I knew I was in for bluefish as I waded into the waters around mid Bay yesterday evening. Right in front of me an osprey dove down and came up with a foot long bluefish. That was to be the introduction to a night of pesty blues followed by more surprises.
Oh, the blues were around. I would say a skinny plastic offering might last three casts before it was cut in half. So, I put the expensive plastics away and fished with more durable small bucktail jigs. They would not take a popper. I did land about a dozen small bluefish on the bucktail jig that measured from a foot long to about 20 inches.
However, the surprise of the night was the number of scup that I landed. The place was also infested with good sized scup that continued to hit after dark. By sunset, I had no hair left on the bucktail jig and I just went with a plastic grub tail. The blues and scup would rip the tail apart until I had a little white chunk of plastic left on the hook. Guess what, the scup were whacking that. I landed about 20 scup, all legal, up to 14 inches. It was the first time I have ever run into big numbers of these way up in the Bay. After you think you've seen it all, another surprise often comes your way. Tonight it was the scup.

Tuesday, July 5, 2011

July and August.....Dealing with Two Tough Months

We are entering the toughest part of the season. July and August are particularly difficult for the shore fisherman. The water is warm and there is lots of activity around like swimmers, boaters, surfers, jet skiers, etc. that will disrupt your fishing. Couple that with the usual lack of bait in the summertime and it spells difficult fishing.
For those who fish the shore during these months here are a few tips that might lead to some good fishing:
1. Fish deep water dropoffs where the water is cooler.
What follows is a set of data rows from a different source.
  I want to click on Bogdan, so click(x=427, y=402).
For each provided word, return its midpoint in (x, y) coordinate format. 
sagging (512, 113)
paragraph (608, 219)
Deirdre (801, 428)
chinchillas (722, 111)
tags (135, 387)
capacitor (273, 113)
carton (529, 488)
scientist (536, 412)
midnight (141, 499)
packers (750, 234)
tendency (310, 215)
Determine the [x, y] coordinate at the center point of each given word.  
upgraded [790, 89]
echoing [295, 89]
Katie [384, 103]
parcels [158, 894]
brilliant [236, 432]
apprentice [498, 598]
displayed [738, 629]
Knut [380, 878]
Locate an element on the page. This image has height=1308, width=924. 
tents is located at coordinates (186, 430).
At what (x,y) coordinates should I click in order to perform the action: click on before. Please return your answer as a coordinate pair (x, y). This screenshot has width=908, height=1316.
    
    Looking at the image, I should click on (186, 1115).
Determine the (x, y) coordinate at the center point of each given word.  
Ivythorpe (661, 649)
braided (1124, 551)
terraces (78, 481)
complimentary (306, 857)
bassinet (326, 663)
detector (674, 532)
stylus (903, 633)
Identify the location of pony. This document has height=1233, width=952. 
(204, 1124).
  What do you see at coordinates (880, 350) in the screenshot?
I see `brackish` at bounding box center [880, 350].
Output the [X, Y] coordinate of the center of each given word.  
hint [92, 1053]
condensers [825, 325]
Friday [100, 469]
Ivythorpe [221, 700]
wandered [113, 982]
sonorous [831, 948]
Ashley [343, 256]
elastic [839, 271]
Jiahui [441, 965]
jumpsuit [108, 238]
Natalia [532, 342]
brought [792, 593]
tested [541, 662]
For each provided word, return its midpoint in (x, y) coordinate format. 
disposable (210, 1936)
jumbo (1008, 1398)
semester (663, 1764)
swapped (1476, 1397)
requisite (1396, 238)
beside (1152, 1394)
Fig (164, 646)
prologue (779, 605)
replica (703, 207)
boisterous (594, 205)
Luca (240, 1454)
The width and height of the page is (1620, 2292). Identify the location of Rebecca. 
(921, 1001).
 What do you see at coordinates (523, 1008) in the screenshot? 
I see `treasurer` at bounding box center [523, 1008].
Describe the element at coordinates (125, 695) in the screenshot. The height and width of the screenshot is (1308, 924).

Places like Newport and Jamestown are good locations that might produce.
2. Fish the cooler times. That means evening, nighttime and early morning. Rainy and cloudy days might also work. For those who can stay up real late, the late night hours can be the most productive.
3. Get into moving water. If you can stand the crowds at the Cape Cod Canal, this place is a good bet even in daytime in the dead of summer.
4. Lack of stripers? Think about fishing for fluke and scup. These fish are sometimes abundant along the oceanfront in the summertime.
5. Bait can produce when the fish turn finicky. I've seen bottom fishermen using clams, chunks of menhaden and mole crabs do real well in the summer when plug fishermen can't even get a sniff.
6. Lower your expectations. In places where you could catch 3 or 4 fish an outing back in May and June, you may have to settle for zero, one or two fish.

Saturday, July 2, 2011

June Turns Out Better than Expected

The month of June turned out to be better than expected for me. It was a month in which I landed 67 stripers and 6 bluefish from the shore. In past posts I have been comparing the present month to 2007. Well, back in 2007 I landed 86 stripers and 11 bluefish in June. If you adhere to the theory that the present day striper population is down 60 % from five years ago (and I do believe that to be true), then this June was not all that bad. In recent months, my numbers had been down 50-60 % but for this month they were down only about 20% from four years ago. In addition, a good number of my fish were small keepers, once again proving that keepers are around in decent numbers. So, I have to sum it up by saying June was better than expected. Hopefully, this trend will continue.

One explanation I have for the improved fishing is the fact that this June was one of the coolest on record, and I think that cool weather kept the fish active, especially in Narragansett Bay where I have been concentrating my efforts.